I think it is necessary to correct for measurement error, which reduces the estimated descriptive correlations. In a frequentist setting, the standard attenuation correction (https://en.wikipedia.org/wiki/Correction_for_attenuation) can be used for the full correlation matrix (assuming that the measurement error of the observations are comparable across participants):


##### (A) compute reliability and use attenuation correction:

# standard error of the means per person:
se <- function(x) sd(x)/sqrt(length(x))
sert <- tapply(dat$rt, list(dat$sub,dat$task,dat$cond), se)

# (squared) standard error of difference in means:
se2.diff <- colMeans(sert[,,2]^2 + sert[,,1]^2)

# (descriptive) variance of effect size estimates:
var.diff <- apply(sample.effect, 2, var)

# reliability of estimates:
# = ( VAR(estimates) - SE(estimates)^2 ) / VAR(estimates)
reliability <- (var.diff - se2.diff) / var.diff

# attenuation correction:
cor(sample.effect) / sqrt(reliability %o% reliability) # (ignore the diagonal!)


##### (B) same results, but more straightforward computation:

# substract variance that is due to measurement error of the difference in means:
cov.diff <- cov(sample.effect) - diag(se2.diff)

# get correlation matrix:
cov2cor(cov.diff)


>
1 2 3 4 5 6
1 1.00000000 0.92105424 0.69400657 0.09616434 0.0939602 0.01367065
2 0.92105424 1.00000000 0.07098673 -0.02379419 -0.3019451 -0.24332759
3 0.69400657 0.07098673 1.00000000 0.55259234 0.1436169 -0.28754694
4 0.09616434 -0.02379419 0.55259234 1.00000000 0.2136787 0.07872665
5 0.09396020 -0.30194507 0.14361689 0.21367874 1.0000000 0.69322743
6 0.01367065 -0.24332759 -0.28754694 0.07872665 0.6932274 1.00000000

Note that with I=3000, the estimates are even closer to the true correlations.
Moreover, it should be possible to construct a similar model in a Bayesian setting.

Jeff Rouder said...

Daniel, Thank you. That level of estimation accuracy is comparable with the hierarchical Bayesian approaches I am using. THe sad state is that this simulation is a realistic best case scenario. Oh, I push the I to 400 or so, but L is pretty big. The problem I think is that for these settings, the likelihood ridge on possible correlation matrices is pretty darn flat. And that is why I think these types of studies may fail.

Jeff Rouder said...

Daniel, Thank you.
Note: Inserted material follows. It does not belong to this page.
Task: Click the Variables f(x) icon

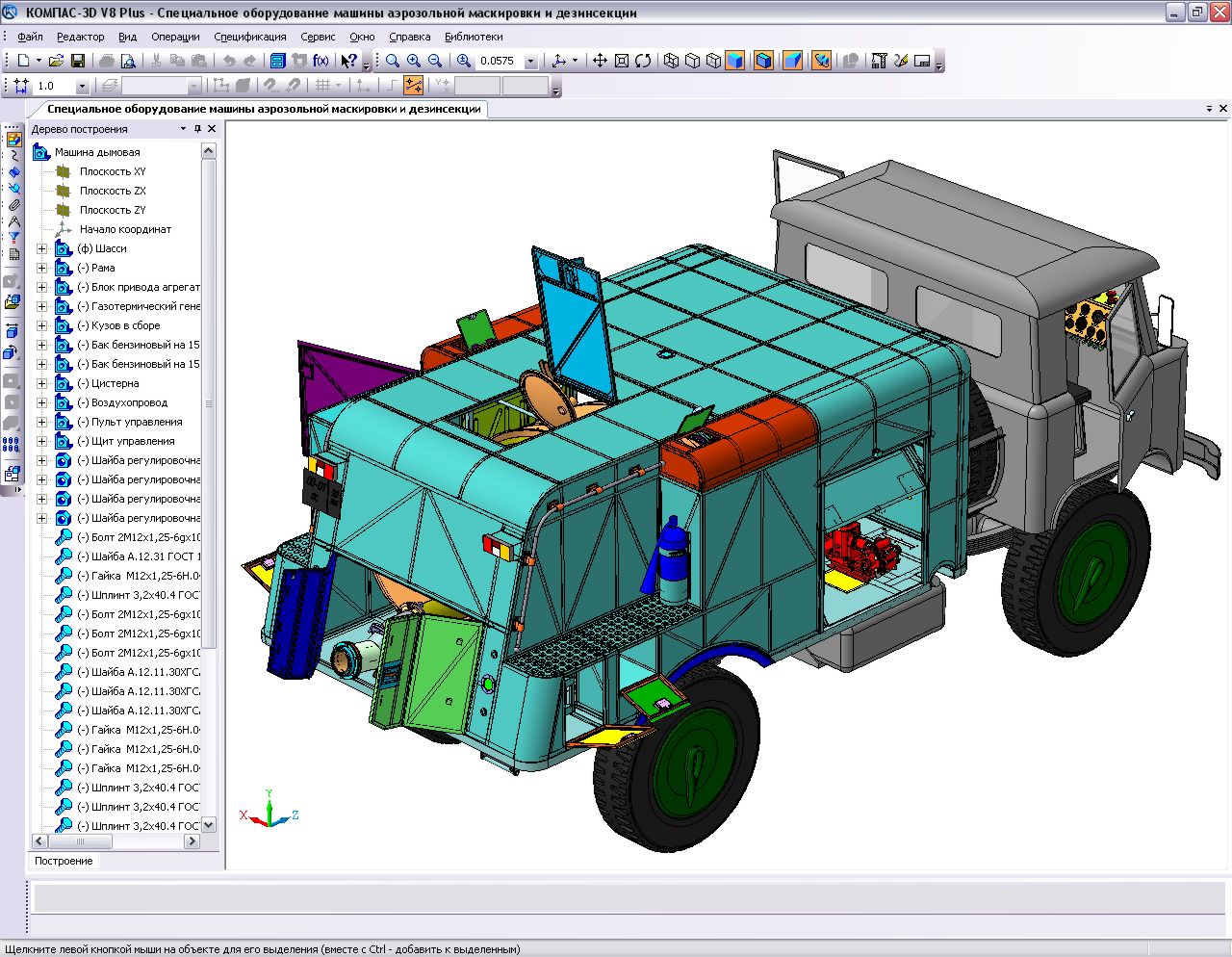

That level of estimation accuracy is comparable with the hierarchical Bayesian approaches I am using. THe sad state is that this simulation is a realistic best case scenario. Oh, I push the I to 400 or so, but L is pretty big. The problem I think is that for these settings, the likelihood ridge on possible correlation matrices is pretty darn flat. And that is why I think these types of studies may fail.

Daniel Heck said...

Yes, I completely agree. The error variances within and between persons add up and make it practically close to impossible to get a precise point estimate of the "true" correlation matrix.

However, it might still be possible to test specific theories about the overall structure of the matrix. Similar as in SEM, we could test the null hypothesis (diagonal matrix) against a specific, theoretically derived alternative correlation structure (e.g., a model with only two freely estimated correlations: r[1,2]=r[3,4]=r[5,6] and r[1,3]=r[1,4]=r[2,3]=r[2,4]).